Chayan planta ses canines dans son propre poignet, qu'il porta ensuite aux lèvres de son bienfaiteur pour l'inciter à s'abreuver. Il s'exécuta mollement, comme un petit chaton endormi lapant son lait, dans un état second. Chayan grogna à cette vision adorable. Il se pencha une seconde fois pour lécher son cou, là où il l'avait marqué de sa faim.
Cette nuit-là, vampires et humains s'affrontaient encore et toujours, sans relâche, déversant des flots funestes et écarlates, creusant la plaie béante de l'horreur.

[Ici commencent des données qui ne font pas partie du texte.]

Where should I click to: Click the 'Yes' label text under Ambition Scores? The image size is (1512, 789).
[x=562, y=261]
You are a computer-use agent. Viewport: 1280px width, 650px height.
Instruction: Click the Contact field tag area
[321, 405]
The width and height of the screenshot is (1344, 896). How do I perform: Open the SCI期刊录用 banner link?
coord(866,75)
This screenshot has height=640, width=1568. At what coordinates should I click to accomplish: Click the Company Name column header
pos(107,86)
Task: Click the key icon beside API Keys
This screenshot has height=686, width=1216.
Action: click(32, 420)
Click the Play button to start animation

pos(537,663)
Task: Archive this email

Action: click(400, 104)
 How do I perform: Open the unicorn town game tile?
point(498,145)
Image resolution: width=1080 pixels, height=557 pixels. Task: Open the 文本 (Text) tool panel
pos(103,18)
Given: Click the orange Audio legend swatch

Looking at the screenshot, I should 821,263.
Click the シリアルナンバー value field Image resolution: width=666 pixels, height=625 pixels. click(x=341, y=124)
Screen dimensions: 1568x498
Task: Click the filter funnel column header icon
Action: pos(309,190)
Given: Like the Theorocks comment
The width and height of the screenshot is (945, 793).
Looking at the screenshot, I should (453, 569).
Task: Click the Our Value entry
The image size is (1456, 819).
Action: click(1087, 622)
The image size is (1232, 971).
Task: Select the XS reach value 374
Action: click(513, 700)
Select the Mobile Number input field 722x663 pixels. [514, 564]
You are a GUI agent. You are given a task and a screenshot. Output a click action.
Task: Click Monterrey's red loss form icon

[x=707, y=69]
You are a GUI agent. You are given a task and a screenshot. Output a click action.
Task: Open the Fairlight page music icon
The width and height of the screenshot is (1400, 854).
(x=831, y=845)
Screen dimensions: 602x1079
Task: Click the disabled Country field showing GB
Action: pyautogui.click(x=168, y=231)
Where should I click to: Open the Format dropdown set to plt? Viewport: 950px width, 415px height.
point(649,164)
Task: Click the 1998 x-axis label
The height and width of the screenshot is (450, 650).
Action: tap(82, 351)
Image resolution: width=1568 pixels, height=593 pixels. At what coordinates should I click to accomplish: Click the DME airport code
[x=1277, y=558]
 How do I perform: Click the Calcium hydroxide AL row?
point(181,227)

Cette nuit-là, dans un petit sanctuaire poussiéreux, au cœur de cette guerre impitoyable, la substance pourpre évoquait tout autre chose... Point de désir corrompu ou de haine vénéneuse. Non, rien de tout cela. Elle réparait, soignait ; répandait la vie. Dans le sang, au lieu de la sempiternelle violence, ne coulait que le don de soi.
Cette nuit-là, deux êtres que tout opposait créèrent un indéfectible lien.
Apaisés et nourris de leur essence, ils s'endormirent enlacés comme deux amants, inconscients de la boîte de Pandore qu'ils venaient d'ouvrir.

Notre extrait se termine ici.